With about 300,000 acres under vine, compared with the 475,000 under vine in all of California, Bordeaux is a vast region, and the famous names represent maybe 1 percent of the total production. There is plenty of mediocre wine, and even good producers in less-favored appellations can struggle to earn a living. It isn't easy picking great values from a region with such wide disparities in quality and price, but there are strategies to help improve your odds:

- Even if you already have a trusted wine source, you might need to branch out; the best merchant for Italian or California wines may have a blind spot when it comes to Bordeaux. Anyone can buy great names or wines that have been favorably reviewed, but a good wine merchant also buys value. For today's purposes, here is a good test: Tell your merchant that you love Bordeaux but are troubled by the high prices. If he recommends a Chilean cabernet, find another merchant.

- Buy the best wines you can afford from good, rather than great, vintages. There is no question that 2000 and 2005 are the best vintages of the new millennium, but 2001 and 2004 produced a number of outstanding wines, and the 2001 was purchased with a much stronger dollar. The American market is vintage conscious; there are always bargains to be found in lesser years. (See the list of five of my favorites, below.)

- Wait for the dollar to recover. No matter how great the 2005 wines are, the weak dollar has made them dubious buys. History suggests that the dollar will recover and that another "vintage of the century" will appear, both sooner rather than later.

- Look for undervalued great wines from earlier vintages -- another reason you'll need a good wine merchant, although the Internet is useful, too. An outstanding vintage for the mainly cabernet-sauvignon wines of the M-doc is 1996, while 1998 favored the merlot communes of St. Emilion and Pomerol. High 2005 prices have put pressure on those earlier vintages, but there are still relative bargains. And those wines have several years of bottle age and are either close to or at their peak, so it won't be long before you can realize a delectable return on your investment.

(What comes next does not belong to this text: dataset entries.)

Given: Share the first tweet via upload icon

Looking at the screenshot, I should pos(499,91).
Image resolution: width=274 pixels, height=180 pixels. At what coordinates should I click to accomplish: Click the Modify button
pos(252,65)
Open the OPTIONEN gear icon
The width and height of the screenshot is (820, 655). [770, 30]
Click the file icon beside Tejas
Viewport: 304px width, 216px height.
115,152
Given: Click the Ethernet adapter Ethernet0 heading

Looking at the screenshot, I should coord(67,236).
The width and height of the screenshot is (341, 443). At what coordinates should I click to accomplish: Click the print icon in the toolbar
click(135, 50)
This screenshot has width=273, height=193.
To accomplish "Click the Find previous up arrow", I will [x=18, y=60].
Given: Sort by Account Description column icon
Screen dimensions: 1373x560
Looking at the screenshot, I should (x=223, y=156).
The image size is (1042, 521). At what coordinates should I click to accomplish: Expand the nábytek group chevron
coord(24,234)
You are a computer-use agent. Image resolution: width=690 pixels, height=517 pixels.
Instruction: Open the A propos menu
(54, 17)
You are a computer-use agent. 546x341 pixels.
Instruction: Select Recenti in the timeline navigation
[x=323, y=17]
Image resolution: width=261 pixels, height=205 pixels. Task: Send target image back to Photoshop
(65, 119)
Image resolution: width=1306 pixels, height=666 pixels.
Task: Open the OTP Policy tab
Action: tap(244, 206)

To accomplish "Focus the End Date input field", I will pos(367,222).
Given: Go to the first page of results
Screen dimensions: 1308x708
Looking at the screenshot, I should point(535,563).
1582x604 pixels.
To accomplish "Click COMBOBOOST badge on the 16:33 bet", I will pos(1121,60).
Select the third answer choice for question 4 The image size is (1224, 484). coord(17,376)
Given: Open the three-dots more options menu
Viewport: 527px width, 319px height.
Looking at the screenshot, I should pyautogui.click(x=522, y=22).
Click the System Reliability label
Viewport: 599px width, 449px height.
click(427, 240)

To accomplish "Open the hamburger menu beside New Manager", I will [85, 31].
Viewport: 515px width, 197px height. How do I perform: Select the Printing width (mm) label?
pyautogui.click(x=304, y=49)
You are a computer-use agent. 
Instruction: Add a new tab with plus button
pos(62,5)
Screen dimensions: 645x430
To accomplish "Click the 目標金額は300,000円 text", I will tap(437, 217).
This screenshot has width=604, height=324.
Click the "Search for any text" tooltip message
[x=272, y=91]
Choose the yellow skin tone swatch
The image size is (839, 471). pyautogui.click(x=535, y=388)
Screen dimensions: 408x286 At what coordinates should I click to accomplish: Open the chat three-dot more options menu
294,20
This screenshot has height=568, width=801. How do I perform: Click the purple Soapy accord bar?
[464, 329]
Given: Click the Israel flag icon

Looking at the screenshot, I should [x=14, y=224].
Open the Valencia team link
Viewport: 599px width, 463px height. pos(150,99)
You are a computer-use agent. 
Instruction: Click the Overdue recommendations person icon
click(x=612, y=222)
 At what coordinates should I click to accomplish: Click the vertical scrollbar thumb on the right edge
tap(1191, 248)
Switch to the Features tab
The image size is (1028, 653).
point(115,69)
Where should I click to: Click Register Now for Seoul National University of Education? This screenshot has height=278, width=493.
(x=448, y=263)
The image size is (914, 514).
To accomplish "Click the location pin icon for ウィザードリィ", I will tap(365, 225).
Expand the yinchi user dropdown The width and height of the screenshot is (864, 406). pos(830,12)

Joseph Ward is senior wine correspondent for Conde Nast Traveler.

Five to Try

Stores that stock or will ship these reliably good-quality Bordeaux can be found on http://www.Wine-searcher.com and http://www.Wineaccess.com.

-Chateau Potensac ($20-$28): The cru bourgeois classifications are full of strivers' wines with no laurels to rest on, and Chateau Potensac is a prime example. I've been buying Potensac since 1982 and have rarely been disappointed. The wonderful 2003 is still available for less than $25.

-Chateau Poujeaux ($22-$30): A large and impeccably run cru bourgeois exceptionnel that, like Potensac, is making wine much better than its classification. The 2000 is splendid now, and a bargain at about $30.

-Chateau Sociando-Mallet ($38-$48): Few classified growths can match the consistent quality of this cru bourgeois over the past 25 years. Such quality is no secret, and the price keeps rising, but Sociando-Mallet still represents good value. The 2003, my favorite Sociando-Mallet since 1990, sells for less than $50.

-Chateau de Reignac ($20-$25): This is classified as a humble Bordeaux superieur, but an ambitious and quality-conscious owner has turned Reignac into something more. The last four or five vintages have produced very good wines.

-Chateau Leoville Barton ($45-$120; the latter price is for the 2005): When the English talk about claret, this grand cru classe from Saint Julien is the sort of wine they mean. Until the 2005 vintage, Leoville Barton was one of the last reasonably priced great wines of Bordeaux, and perhaps it will be again. While you're waiting, buy a bottle of the superb 2004 for about $55, and find out why otherwise rational people can lose their minds over great Bordeaux.